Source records
═══

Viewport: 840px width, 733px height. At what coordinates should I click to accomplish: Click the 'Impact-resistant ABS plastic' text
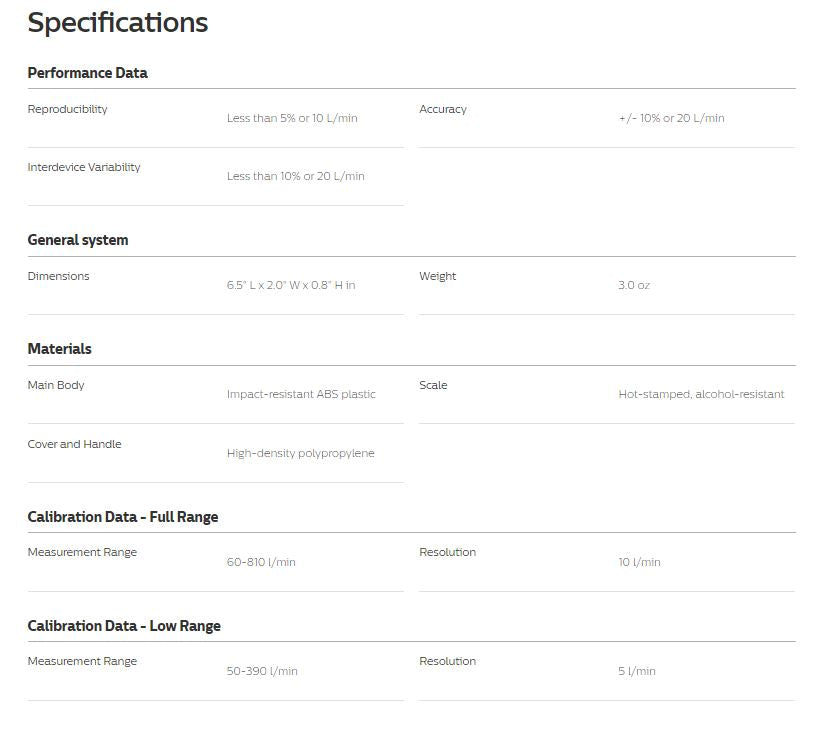[301, 394]
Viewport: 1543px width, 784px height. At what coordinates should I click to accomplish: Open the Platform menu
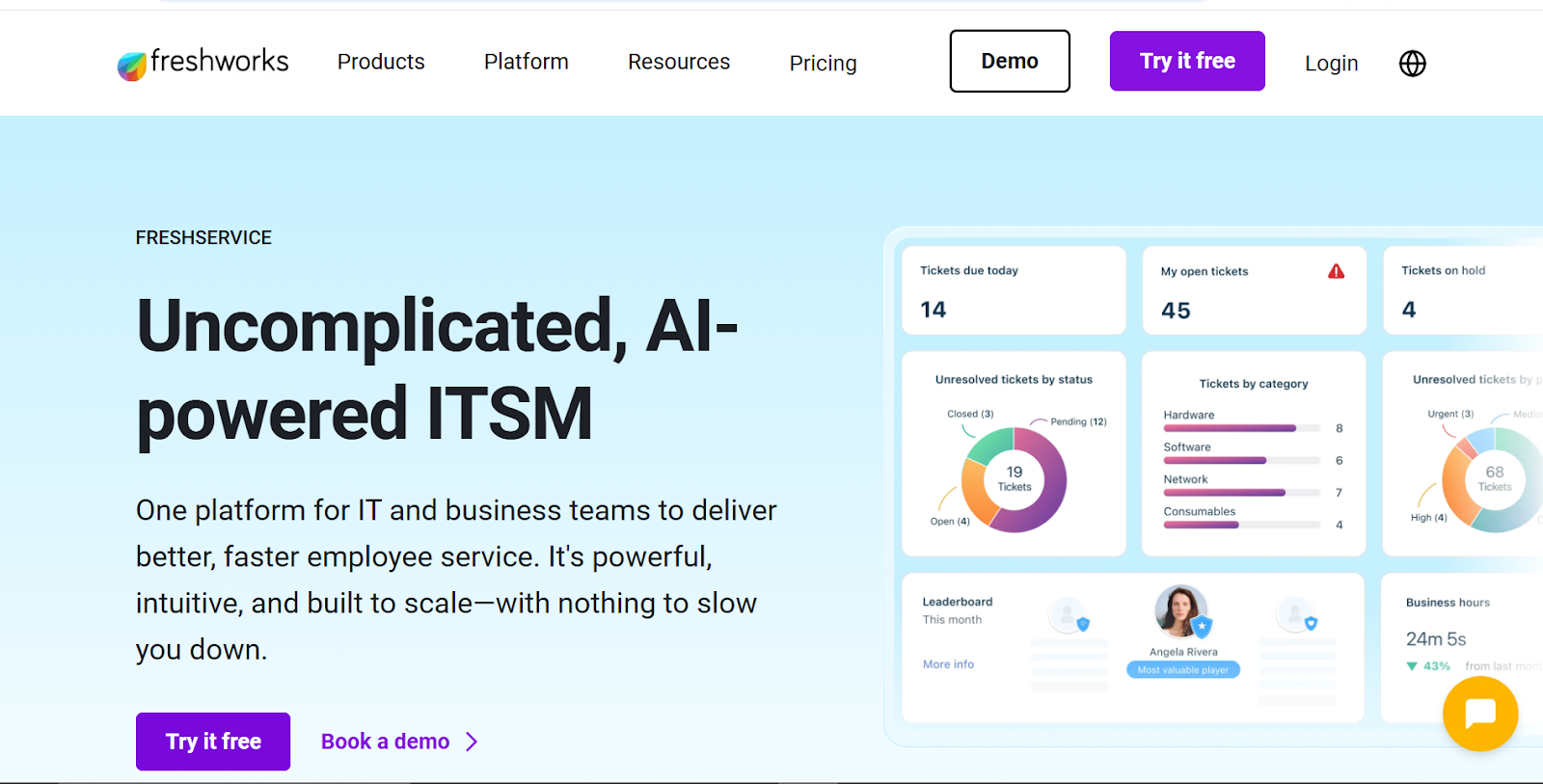526,62
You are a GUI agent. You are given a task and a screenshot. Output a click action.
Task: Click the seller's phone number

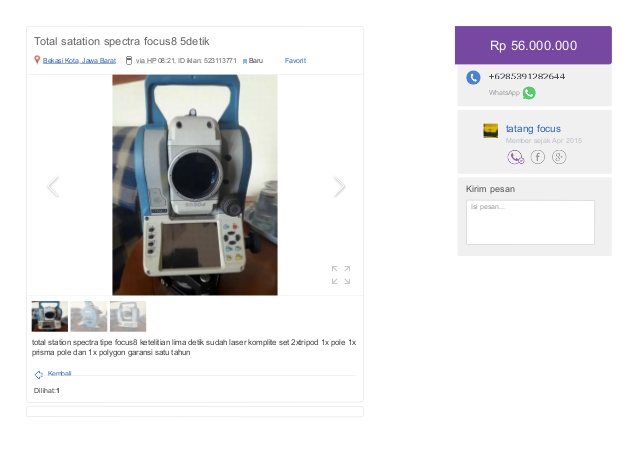tap(527, 76)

═══

__Problem requirements__
Please print the span that begins at the line holding "Viewport: 1543px width, 784px" and ends at the last line of the data, both ends included, with no pictures.

__Output for this task__
Viewport: 1543px width, 784px height. At what coordinates should I click to accomplish: Open the Platform menu
526,62
You are a GUI agent. You are given a task and a screenshot. Output a click action.
Task: Click the seller's phone number

tap(527, 76)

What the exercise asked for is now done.